──────── Records for this exercise ────────

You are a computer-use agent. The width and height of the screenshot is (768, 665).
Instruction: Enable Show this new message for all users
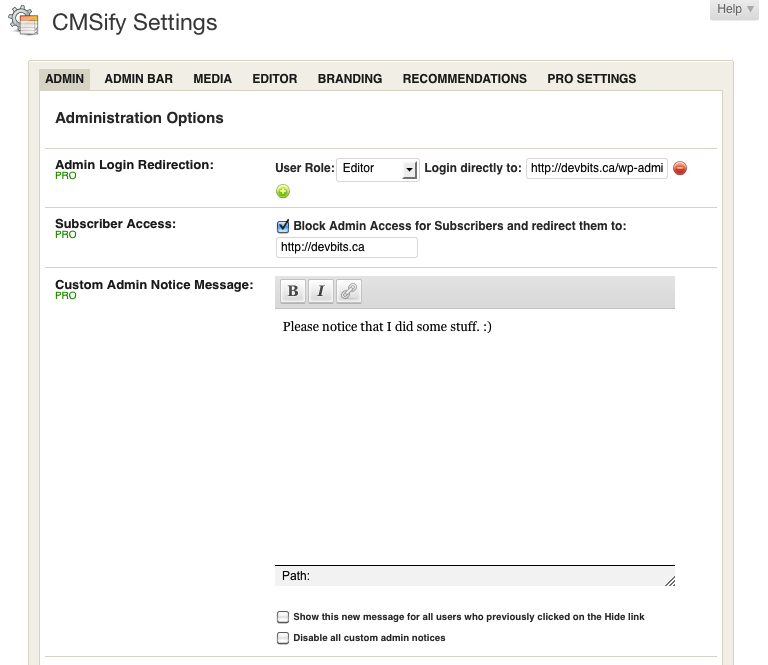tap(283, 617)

────────
──────── Records for this exercise ────────

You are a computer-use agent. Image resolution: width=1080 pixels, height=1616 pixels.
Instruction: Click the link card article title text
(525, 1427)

────────

Work out how many lines of the entries hold the word "agent", and write only that figure.

2